Induction of somatic embryogenesis in Araucaria araucana (Molina) K. Koch: considerations for ex situ conservation of ancient tree in Chile

Abstract

Araucaria araucana is an emblematic native conifer from Chile and Argentina that has been classified as threatened due to anthropogenic activities. Somatic embryogenesis (SE) is a biotechnological tool used for both the preservation of genetic material and the propagation of valuable genotypes. The present study investigates the effects of explant source and culture medium on SE induction in A. araucana genotypes from three wild plant populations. Immature strobili were collected from different geographical provenances: a coastal area (Villa Araucarias, “VA”), Cordillera de Nahuelbuta (Trongol Alto, “TR”), and the Andes Mountains (Malalcahuello, “MA”). SE induction was observed after 45 days in a basal medium (BM) supplemented with 1-naphthaleneacetic acid (NAA—11 µM), 6-benzylaminopurine (6-BA—2.8 µM), and Kinetin (Kin—2.8 µM). The highest induction rate (75%) was achieved for seeds from VA. Embryogenic cell line (ECL) proliferation requires auxins but is genotype-dependent, as not all genotypes survive. Cytochemical analysis revealed the presence of pro-embryogenic masses (PEMs) in the ECLs, indicating an efficient SE induction protocol.
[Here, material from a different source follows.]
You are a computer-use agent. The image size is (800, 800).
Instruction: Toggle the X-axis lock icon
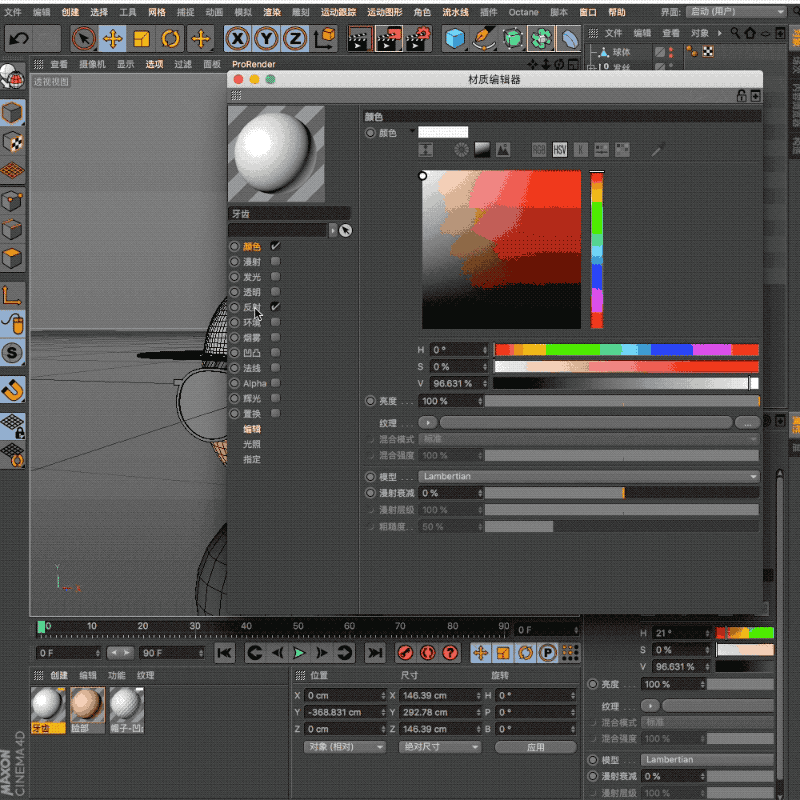[237, 39]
The progression of PEMs to early embryos was observed in the presence of maltose (3% w/v), polyethylene glycol 3350 (PEG—7% w/v), and abscisic acid (ABA—68 µM). Our results establish a baseline for the establishment of in vitro cultures for a diverse range of A. araucana genotypes, enabling the initiation of ex situ preservation programs and further investigation into embryo maturation.